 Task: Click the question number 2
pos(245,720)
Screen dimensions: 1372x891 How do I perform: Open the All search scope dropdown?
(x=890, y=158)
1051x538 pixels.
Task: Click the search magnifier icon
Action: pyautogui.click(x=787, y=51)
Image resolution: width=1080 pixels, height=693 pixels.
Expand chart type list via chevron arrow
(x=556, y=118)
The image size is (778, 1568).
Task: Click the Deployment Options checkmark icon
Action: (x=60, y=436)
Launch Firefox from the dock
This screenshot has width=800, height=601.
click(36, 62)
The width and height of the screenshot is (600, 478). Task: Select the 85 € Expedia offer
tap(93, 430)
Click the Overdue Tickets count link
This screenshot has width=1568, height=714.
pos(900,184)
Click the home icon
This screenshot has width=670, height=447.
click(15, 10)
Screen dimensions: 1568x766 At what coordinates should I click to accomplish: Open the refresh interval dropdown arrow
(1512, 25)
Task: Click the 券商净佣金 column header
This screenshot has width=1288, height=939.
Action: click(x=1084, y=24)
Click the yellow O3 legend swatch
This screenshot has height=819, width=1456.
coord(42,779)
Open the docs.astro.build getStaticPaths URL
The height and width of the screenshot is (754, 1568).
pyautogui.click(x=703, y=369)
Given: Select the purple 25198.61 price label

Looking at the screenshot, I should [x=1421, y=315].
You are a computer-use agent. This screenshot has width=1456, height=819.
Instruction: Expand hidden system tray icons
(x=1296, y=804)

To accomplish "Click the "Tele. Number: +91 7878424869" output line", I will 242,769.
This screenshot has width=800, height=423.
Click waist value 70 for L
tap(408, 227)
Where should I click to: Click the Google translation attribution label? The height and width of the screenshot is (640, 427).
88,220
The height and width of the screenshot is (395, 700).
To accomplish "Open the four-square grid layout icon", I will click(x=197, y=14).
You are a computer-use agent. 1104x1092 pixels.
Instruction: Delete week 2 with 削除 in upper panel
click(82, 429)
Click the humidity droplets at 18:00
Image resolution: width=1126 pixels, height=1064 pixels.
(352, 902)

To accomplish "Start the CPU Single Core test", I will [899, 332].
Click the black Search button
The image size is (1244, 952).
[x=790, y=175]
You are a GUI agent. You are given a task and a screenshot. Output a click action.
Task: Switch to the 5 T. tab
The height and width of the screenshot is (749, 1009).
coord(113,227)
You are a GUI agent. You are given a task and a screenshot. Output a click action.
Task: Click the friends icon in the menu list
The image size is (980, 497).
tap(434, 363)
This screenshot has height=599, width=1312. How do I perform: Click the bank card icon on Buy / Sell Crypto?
* * * * *
*Task prompt*
Present every line of the material above as a numbered list, leaving out the blank lines.

*Result of the exercise*
1.  Task: Click the question number 2
2. pos(245,720)
3. Screen dimensions: 1372x891 How do I perform: Open the All search scope dropdown?
4. (x=890, y=158)
5. 1051x538 pixels.
6. Task: Click the search magnifier icon
7. Action: pyautogui.click(x=787, y=51)
8. Image resolution: width=1080 pixels, height=693 pixels.
9. Expand chart type list via chevron arrow
10. (x=556, y=118)
11. The image size is (778, 1568).
12. Task: Click the Deployment Options checkmark icon
13. Action: (x=60, y=436)
14. Launch Firefox from the dock
15. This screenshot has width=800, height=601.
16. click(36, 62)
17. The width and height of the screenshot is (600, 478). Task: Select the 85 € Expedia offer
18. tap(93, 430)
19. Click the Overdue Tickets count link
20. This screenshot has width=1568, height=714.
21. pos(900,184)
22. Click the home icon
23. This screenshot has width=670, height=447.
24. click(15, 10)
25. Screen dimensions: 1568x766 At what coordinates should I click to accomplish: Open the refresh interval dropdown arrow
26. (1512, 25)
27. Task: Click the 券商净佣金 column header
28. This screenshot has width=1288, height=939.
29. Action: click(x=1084, y=24)
30. Click the yellow O3 legend swatch
31. This screenshot has height=819, width=1456.
32. coord(42,779)
33. Open the docs.astro.build getStaticPaths URL
34. The height and width of the screenshot is (754, 1568).
35. pyautogui.click(x=703, y=369)
36. Given: Select the purple 25198.61 price label
37. Looking at the screenshot, I should [x=1421, y=315].
38. You are a computer-use agent. This screenshot has width=1456, height=819.
39. Instruction: Expand hidden system tray icons
40. (x=1296, y=804)
41. To accomplish "Click the "Tele. Number: +91 7878424869" output line", I will 242,769.
42. This screenshot has width=800, height=423.
43. Click waist value 70 for L
44. tap(408, 227)
45. Where should I click to: Click the Google translation attribution label? The height and width of the screenshot is (640, 427).
46. 88,220
47. The height and width of the screenshot is (395, 700).
48. To accomplish "Open the four-square grid layout icon", I will click(x=197, y=14).
49. You are a computer-use agent. 1104x1092 pixels.
50. Instruction: Delete week 2 with 削除 in upper panel
51. click(82, 429)
52. Click the humidity droplets at 18:00
53. Image resolution: width=1126 pixels, height=1064 pixels.
54. (352, 902)
55. To accomplish "Start the CPU Single Core test", I will [899, 332].
56. Click the black Search button
57. The image size is (1244, 952).
58. [x=790, y=175]
59. You are a GUI agent. You are given a task and a screenshot. Output a click action.
60. Task: Switch to the 5 T. tab
61. The height and width of the screenshot is (749, 1009).
62. coord(113,227)
63. You are a GUI agent. You are given a task and a screenshot. Output a click action.
64. Task: Click the friends icon in the menu list
65. The image size is (980, 497).
66. tap(434, 363)
67. This screenshot has height=599, width=1312. How do I perform: Click the bank card icon on Buy / Sell Crypto?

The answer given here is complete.